The phone call is brutal—Sarah knows that the person on the other end of the line deals with situations like these every day, and so probably has become slightly jaded, but can't they share some of the absolute terror that she feels now?
"Are there any visible marks?"
"No… No I haven't seen any but I didn't really… I mean he's just been acting like something's wrong."
She's getting almost hysterical now, and her frantic words stumble over themselves as she tries to explain the situation with the same gravity that she feels.

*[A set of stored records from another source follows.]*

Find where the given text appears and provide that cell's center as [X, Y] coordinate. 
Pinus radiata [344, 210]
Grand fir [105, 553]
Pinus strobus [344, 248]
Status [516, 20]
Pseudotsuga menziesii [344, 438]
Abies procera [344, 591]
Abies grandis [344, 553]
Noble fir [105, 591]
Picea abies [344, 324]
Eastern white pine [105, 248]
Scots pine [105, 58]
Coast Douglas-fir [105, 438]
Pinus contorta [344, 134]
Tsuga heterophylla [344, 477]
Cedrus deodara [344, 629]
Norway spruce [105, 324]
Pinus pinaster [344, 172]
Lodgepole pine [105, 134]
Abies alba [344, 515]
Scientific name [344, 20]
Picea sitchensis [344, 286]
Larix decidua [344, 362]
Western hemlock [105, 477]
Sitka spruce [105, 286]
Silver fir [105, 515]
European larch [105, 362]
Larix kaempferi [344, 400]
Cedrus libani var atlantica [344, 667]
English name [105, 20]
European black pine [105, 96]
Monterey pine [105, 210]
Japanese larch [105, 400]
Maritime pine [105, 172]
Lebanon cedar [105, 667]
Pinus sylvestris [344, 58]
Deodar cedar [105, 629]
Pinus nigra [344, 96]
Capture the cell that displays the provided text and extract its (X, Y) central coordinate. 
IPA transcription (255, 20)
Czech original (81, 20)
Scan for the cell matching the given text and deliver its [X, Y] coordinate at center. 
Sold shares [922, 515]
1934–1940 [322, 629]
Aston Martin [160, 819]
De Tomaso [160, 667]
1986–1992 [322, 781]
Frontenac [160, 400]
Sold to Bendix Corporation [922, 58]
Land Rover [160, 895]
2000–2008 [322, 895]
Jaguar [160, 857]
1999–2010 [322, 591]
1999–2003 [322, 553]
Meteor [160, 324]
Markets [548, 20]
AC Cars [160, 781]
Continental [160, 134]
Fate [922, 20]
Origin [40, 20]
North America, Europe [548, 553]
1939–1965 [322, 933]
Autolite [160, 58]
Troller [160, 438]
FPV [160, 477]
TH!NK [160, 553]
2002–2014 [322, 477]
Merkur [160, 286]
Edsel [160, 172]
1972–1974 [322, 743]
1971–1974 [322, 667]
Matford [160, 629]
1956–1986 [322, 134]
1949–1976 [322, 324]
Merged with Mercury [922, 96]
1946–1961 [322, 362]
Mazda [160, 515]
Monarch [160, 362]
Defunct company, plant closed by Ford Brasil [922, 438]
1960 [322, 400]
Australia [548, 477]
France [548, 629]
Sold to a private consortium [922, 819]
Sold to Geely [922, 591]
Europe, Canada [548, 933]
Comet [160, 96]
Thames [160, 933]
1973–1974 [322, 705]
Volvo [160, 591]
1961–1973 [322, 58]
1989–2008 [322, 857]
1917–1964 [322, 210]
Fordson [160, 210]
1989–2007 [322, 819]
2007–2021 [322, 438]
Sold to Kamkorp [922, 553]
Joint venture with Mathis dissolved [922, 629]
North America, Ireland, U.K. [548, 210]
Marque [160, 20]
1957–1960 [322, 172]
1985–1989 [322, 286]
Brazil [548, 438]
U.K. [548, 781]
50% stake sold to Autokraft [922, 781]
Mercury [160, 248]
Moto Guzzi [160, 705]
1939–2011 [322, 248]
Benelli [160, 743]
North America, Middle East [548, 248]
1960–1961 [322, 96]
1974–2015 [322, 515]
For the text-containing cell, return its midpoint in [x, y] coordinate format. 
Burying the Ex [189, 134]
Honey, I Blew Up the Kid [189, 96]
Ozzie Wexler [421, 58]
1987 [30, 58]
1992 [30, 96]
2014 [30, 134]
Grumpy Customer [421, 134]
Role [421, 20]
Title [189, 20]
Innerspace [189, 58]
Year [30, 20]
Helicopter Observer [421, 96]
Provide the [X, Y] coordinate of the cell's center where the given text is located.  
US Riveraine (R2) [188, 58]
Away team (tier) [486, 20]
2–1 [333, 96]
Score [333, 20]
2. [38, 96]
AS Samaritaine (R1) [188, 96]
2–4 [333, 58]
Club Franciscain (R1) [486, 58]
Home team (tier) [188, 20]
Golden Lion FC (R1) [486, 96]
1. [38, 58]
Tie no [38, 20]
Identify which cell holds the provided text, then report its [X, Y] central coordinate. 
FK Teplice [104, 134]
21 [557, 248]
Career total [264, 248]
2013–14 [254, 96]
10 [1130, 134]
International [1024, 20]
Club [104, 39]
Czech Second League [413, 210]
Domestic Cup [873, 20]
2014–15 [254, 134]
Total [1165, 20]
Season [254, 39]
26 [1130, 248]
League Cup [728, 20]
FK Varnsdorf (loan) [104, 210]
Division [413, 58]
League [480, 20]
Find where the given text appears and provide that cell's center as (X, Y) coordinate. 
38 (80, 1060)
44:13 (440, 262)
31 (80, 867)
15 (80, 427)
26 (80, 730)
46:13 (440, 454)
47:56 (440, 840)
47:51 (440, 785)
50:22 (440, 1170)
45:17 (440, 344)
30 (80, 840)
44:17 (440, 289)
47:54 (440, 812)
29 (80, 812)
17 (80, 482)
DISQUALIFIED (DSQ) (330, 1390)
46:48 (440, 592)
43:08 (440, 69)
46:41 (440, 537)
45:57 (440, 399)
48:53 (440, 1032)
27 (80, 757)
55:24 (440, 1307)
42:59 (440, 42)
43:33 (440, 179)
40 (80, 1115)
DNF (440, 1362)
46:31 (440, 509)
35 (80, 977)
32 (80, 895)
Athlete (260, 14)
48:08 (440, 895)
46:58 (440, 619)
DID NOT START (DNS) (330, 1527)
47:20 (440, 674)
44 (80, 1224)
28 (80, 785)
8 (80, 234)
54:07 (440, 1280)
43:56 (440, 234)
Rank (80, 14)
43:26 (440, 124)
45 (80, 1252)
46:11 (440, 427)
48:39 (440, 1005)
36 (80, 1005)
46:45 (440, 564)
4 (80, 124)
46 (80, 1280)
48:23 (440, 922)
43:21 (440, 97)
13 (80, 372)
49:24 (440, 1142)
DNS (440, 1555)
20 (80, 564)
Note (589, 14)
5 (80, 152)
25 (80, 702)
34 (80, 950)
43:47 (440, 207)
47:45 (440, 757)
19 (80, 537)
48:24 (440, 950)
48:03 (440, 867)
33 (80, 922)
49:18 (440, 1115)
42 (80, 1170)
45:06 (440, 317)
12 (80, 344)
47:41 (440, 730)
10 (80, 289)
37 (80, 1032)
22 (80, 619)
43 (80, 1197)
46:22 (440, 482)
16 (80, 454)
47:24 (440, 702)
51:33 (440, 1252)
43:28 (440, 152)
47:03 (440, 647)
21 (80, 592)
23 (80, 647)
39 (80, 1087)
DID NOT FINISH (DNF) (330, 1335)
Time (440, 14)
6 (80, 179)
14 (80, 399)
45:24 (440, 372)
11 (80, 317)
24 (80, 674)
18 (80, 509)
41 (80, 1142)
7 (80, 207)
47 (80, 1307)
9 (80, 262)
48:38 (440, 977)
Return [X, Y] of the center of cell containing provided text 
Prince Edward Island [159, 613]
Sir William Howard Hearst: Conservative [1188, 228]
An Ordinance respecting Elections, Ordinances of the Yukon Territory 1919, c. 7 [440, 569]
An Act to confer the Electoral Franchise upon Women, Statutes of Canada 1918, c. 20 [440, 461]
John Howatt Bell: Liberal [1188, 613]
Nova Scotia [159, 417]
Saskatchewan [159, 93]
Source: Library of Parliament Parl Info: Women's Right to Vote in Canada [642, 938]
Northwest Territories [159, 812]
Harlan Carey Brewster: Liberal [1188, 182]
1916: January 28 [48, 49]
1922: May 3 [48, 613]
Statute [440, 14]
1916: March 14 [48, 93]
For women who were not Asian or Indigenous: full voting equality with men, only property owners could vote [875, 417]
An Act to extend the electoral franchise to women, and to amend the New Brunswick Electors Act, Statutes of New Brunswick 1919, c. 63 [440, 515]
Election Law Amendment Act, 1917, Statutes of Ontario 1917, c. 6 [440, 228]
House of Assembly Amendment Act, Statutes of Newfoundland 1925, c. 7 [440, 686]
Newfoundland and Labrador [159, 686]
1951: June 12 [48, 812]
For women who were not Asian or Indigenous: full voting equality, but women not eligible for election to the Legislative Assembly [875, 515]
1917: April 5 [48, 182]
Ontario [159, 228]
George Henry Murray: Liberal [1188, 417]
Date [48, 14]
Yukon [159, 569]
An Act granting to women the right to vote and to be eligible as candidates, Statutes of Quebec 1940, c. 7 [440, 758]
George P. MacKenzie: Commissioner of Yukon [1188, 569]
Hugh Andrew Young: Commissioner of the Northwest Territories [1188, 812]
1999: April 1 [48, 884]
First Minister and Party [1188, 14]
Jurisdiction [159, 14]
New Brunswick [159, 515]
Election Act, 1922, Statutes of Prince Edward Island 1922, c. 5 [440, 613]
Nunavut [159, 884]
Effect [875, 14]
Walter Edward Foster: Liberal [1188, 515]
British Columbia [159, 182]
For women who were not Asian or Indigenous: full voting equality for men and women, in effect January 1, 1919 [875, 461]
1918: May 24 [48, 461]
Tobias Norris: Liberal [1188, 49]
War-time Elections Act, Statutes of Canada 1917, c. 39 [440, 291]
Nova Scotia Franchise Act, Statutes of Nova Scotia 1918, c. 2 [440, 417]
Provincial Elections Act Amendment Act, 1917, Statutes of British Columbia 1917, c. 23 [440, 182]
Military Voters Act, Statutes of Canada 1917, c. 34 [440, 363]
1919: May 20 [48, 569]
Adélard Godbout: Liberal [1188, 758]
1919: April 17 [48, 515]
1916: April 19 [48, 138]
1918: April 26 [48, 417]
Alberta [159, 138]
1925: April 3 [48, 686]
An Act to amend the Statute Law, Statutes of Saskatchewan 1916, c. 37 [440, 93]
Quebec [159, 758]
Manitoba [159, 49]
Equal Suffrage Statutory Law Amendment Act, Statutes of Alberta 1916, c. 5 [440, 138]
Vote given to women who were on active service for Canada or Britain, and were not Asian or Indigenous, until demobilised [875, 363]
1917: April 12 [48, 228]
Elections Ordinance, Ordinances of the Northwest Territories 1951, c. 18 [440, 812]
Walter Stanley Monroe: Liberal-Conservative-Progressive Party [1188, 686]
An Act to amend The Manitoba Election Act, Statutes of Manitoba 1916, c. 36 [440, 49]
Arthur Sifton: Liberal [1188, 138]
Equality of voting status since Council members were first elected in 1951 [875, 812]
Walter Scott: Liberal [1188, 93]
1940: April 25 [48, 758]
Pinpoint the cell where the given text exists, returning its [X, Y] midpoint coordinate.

Sarah does her best to explain the situation further, but eventually she is thanked and hung up on. As soon as the phone call is ended, she spins over to her computer and opens up an internet page. CPS will most likely schedule a home visit, and with a little more probing, Sarah discovers that the standard investigation timeframe is thirty days. If nothing is found within that time, the case will be dropped.
Sarah is torn—if there's something going on at Zach's home, she wants it to be discovered, but at the same time she doesn't want that; if they find nothing, then hopefully nothing is wrong.
Sarah goes home and that night there are no strange thumping noises in her walls. The next morning she goes and purchases a pocket calendar, circles the previous day, and numbers that with a red 1.
With every day that passes, Sarah checks another block of the calendar off. Soon, she finds herself scrawling the number thirty onto the page.
Nothing has happened—though Zach has started bringing a lunch, he still eats in her room—and Sarah doesn't expect to be notified if anything did happen.
For a week he seems to be getting better and Sarah breathes a sigh of relief every day that he does not fall asleep or some in with horrible dark circles under his eyes.
"How are you, Zach?" she asks one day when he walks into her class a little late.
"Sorry Miss Williams. I left my house a little bit late and there was this bird in a tree and I got distracted… Are you going to send a slip home?"
"No, Zach. Just try not to be late again, okay?"
He nods and all but runs to his seat.
But that is the last day of the tenuous tranquility—the next day he comes in with a large bruise on his left arm.
That night, Sarah makes another call to CPS.